St. Louis, MO – A federal judge ruled Feb. 9 that the Missouri prison system must provide transgender hormone therapy for a prisoner who is serving life in prison for murder.
The prison system didn't previously allow for hormone therapy for prisoners who weren’t receiving it before they were incarcerated, according to the St. Louis Post-Dispatch.
A lawsuit challenged that policy and alleges it violates the Constitution’s ban on cruel and unusual punishment.
U.S. Magistrate Judge Noelle Collins granted in part a preliminary injunction brought on behalf of Jessica Hicklin, 38. Hicklin is a transgender woman in a maximum security prison, the St. Louis Post-Dispatch reported.
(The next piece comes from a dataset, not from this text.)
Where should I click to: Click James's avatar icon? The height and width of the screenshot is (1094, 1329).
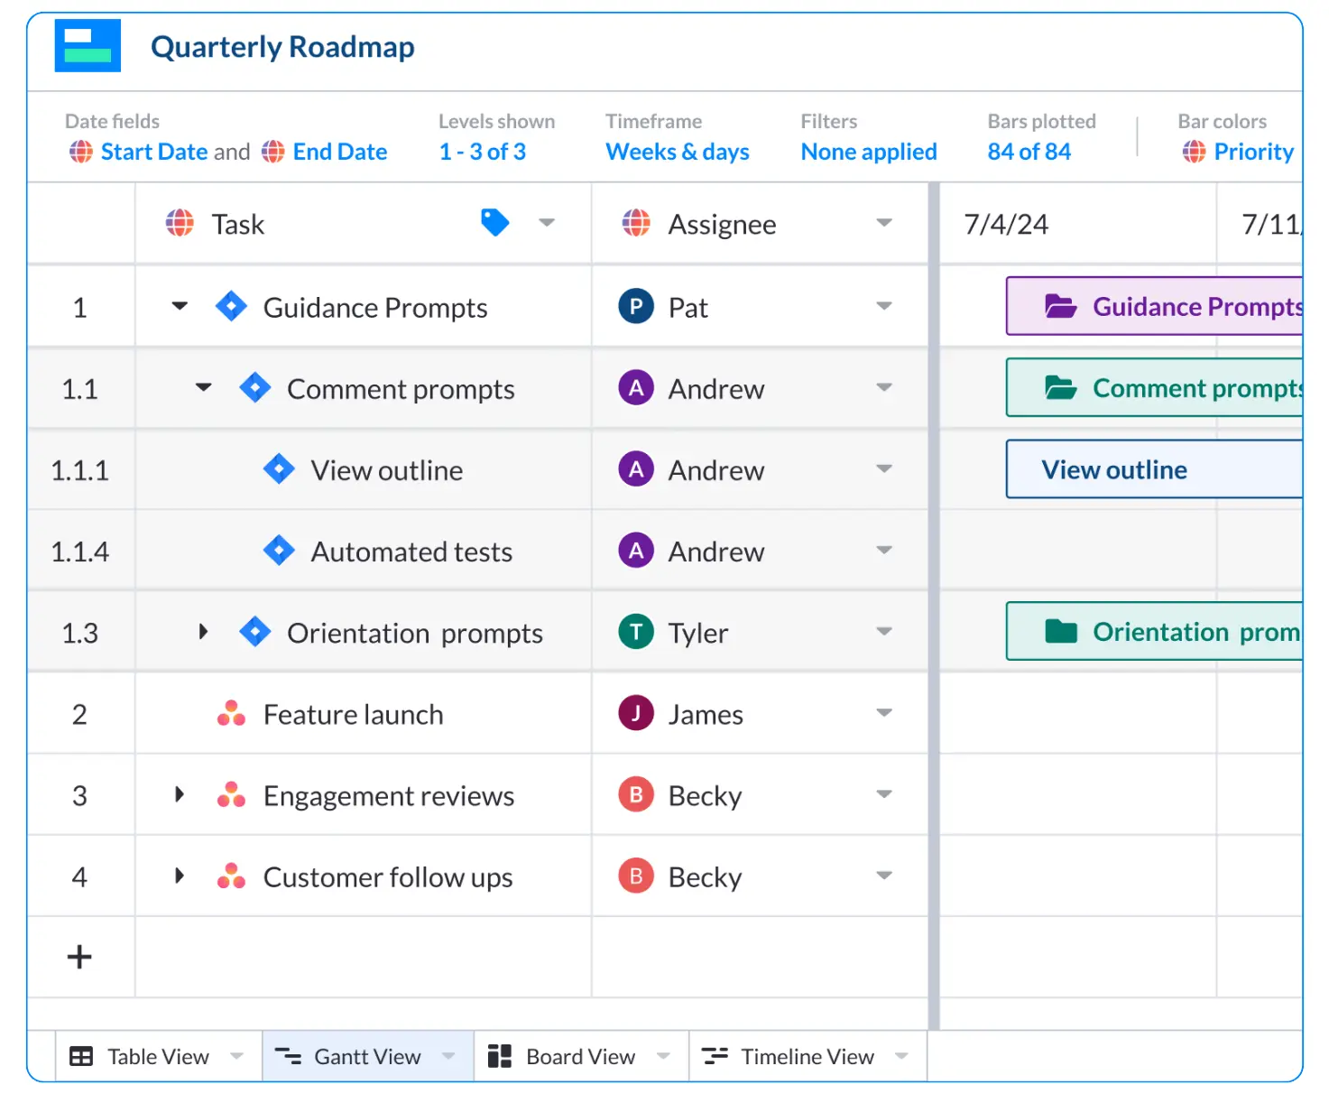click(636, 714)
“This decision is such a welcome relief,” said Demoya Gordon, an attorney for Hicklin and Transgender Rights Project attorney for Lambda Legal. “Jessica will finally have access to the potentially life-saving medical care she has waited so many years for.”
Hicklin was sentenced to life in prison at age 16. A male at the time, he was convicted of shooting a man to death in a drug-related crime in 1995.
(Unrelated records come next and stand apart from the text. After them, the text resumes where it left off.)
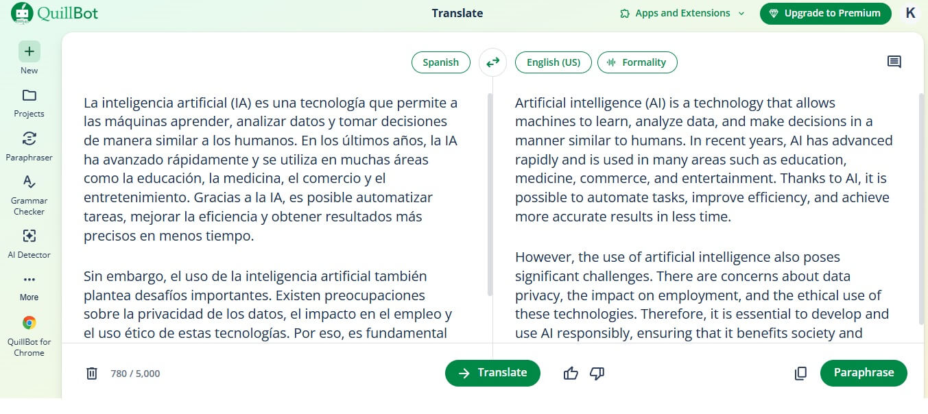Give thumbs down to translation
The image size is (928, 414).
[597, 374]
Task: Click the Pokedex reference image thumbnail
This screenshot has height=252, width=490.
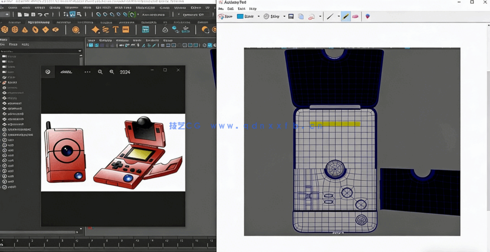Action: click(x=113, y=152)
The St. Louis Post-Dispatch reported that Hicklin was diagnosed with gender dysphoria in 2015, according to the lawsuit.
Gender dysphoria is described by the American Psychiatric Association as the distress felt by someone due to a conflict and disconnect between their gender at birth and the different gender with which they identify with later in life.
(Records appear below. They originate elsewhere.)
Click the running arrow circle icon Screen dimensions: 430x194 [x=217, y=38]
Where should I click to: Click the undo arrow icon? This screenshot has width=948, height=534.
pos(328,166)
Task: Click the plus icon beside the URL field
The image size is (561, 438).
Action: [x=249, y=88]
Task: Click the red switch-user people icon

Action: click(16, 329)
The prison system and its health care provider must immediately provide Hicklin with the care her doctors deemed medically necessary, based on the judge’s ruling.
Hicklin was at risk of irreparable harm including self-castration and suicide if she didn’t receive treatment, according to the ruling.
The St. Louis Post-Dispatch reported that the treatment for gender dysphoria includes hormone therapy, permanent body hair removal, and access to “gender-affirming” hygienic products (tampons and pads.)